Data excerpts>
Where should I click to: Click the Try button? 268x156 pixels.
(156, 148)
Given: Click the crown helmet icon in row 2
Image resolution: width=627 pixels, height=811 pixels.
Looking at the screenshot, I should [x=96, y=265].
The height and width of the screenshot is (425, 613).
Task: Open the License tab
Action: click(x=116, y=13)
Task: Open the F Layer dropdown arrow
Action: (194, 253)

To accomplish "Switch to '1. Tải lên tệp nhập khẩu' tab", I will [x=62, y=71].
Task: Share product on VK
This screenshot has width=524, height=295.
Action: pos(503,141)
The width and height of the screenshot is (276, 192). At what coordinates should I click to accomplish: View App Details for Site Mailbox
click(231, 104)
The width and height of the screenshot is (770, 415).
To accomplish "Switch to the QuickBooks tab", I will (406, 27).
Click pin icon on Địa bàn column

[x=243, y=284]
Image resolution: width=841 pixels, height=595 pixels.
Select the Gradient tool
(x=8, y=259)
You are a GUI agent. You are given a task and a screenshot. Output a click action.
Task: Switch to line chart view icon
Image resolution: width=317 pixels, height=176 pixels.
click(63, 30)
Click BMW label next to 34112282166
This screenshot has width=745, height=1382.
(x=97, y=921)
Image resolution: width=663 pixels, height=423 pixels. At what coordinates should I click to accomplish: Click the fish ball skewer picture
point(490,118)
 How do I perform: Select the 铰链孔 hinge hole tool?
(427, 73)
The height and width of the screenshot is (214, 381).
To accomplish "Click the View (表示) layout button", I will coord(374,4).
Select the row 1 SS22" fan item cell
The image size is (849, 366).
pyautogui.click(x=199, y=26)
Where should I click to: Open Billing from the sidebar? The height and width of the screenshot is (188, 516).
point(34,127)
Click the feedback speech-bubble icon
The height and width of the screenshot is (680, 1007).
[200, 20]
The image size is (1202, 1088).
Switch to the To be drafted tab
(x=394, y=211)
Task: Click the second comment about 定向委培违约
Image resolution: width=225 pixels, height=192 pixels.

Problem to work on> Lines from the beginning of the data above through the line containing "Task: Share product on VK" are to be returned exactly, and no others.

Output>
Where should I click to: Click the Try button? 268x156 pixels.
(156, 148)
Given: Click the crown helmet icon in row 2
Image resolution: width=627 pixels, height=811 pixels.
Looking at the screenshot, I should [x=96, y=265].
The height and width of the screenshot is (425, 613).
Task: Open the License tab
Action: click(x=116, y=13)
Task: Open the F Layer dropdown arrow
Action: (194, 253)

To accomplish "Switch to '1. Tải lên tệp nhập khẩu' tab", I will [x=62, y=71].
Task: Share product on VK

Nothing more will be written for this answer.